# EXERCISE OBJECTIVE:
Would you return, word for word, the lines of the data below from the line with "Click the red BER legend line" through the line with "Open the chart", and no others?

Records excerpted from a collection:
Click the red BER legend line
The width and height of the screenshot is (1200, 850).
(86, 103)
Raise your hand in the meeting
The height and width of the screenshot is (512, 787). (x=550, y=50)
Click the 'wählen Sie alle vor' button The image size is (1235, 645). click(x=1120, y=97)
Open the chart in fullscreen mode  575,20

---

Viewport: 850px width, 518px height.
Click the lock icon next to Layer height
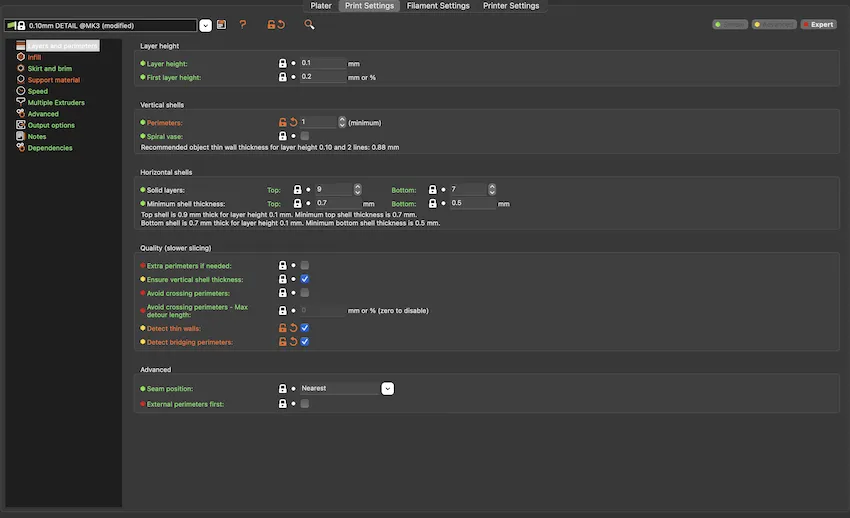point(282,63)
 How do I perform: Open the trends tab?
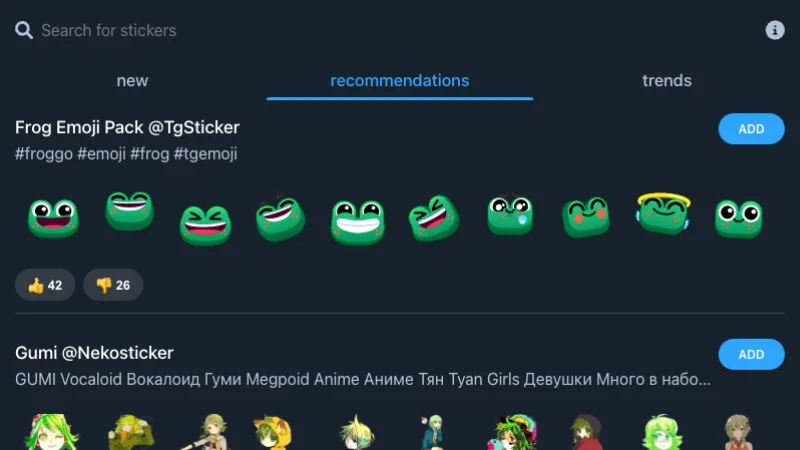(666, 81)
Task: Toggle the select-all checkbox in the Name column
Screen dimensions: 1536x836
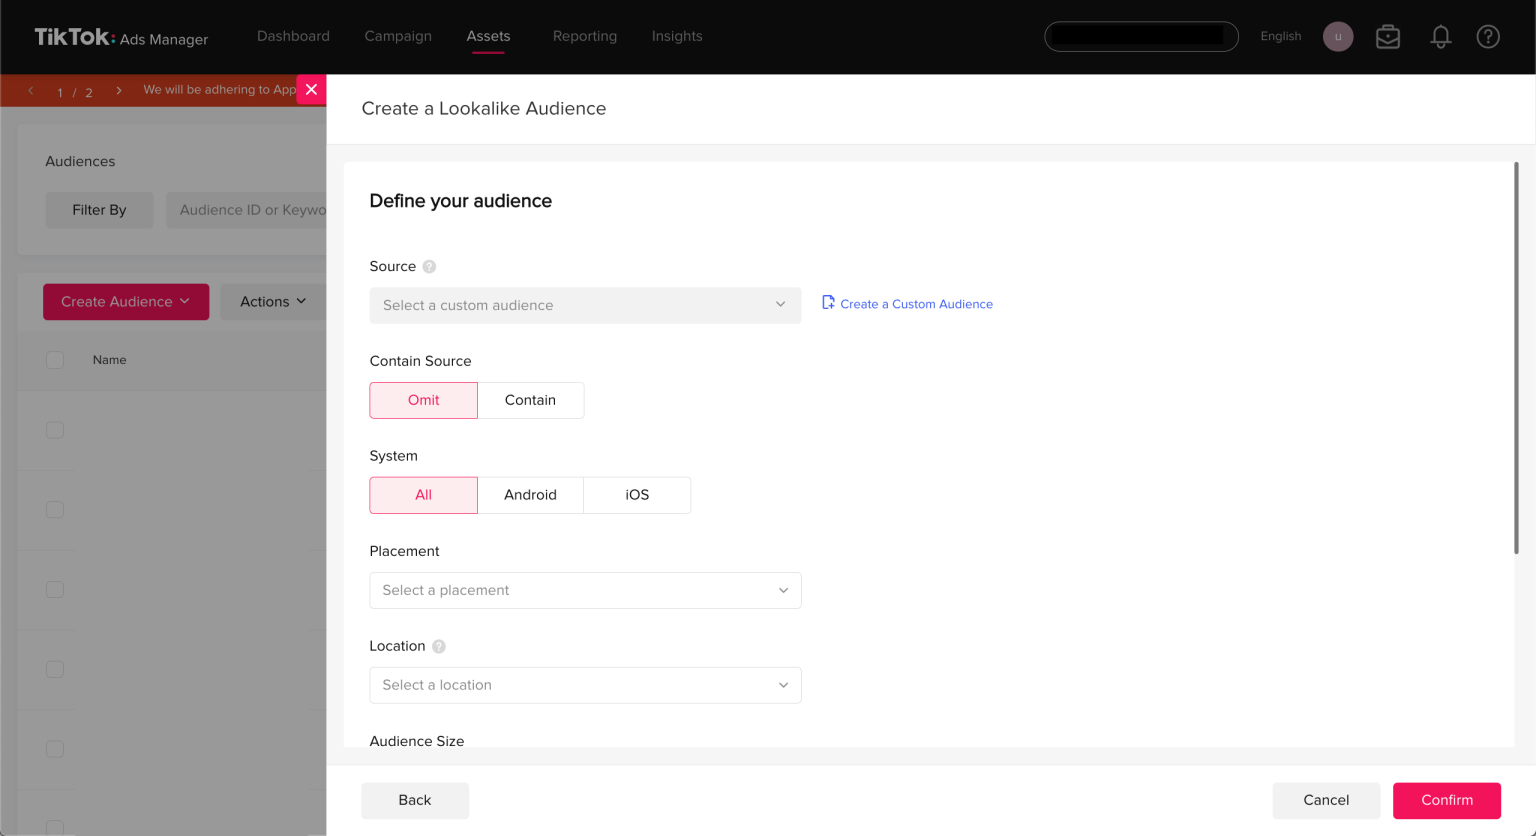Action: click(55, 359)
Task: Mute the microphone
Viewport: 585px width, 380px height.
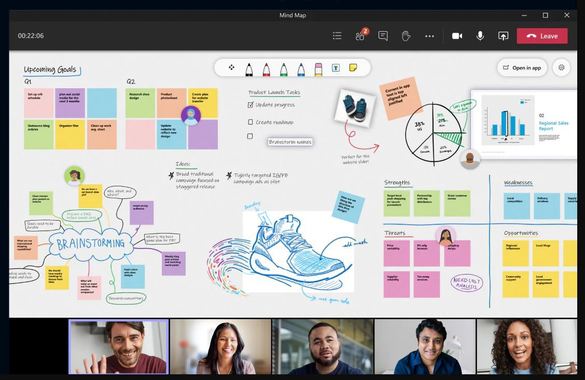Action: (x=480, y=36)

# THE COMPLETED TASK:
Click the red BER legend line
The width and height of the screenshot is (1200, 850).
(86, 103)
Raise your hand in the meeting
The height and width of the screenshot is (512, 787). (x=550, y=50)
Click the 'wählen Sie alle vor' button The image size is (1235, 645). click(x=1120, y=97)
Open the chart in fullscreen mode  575,20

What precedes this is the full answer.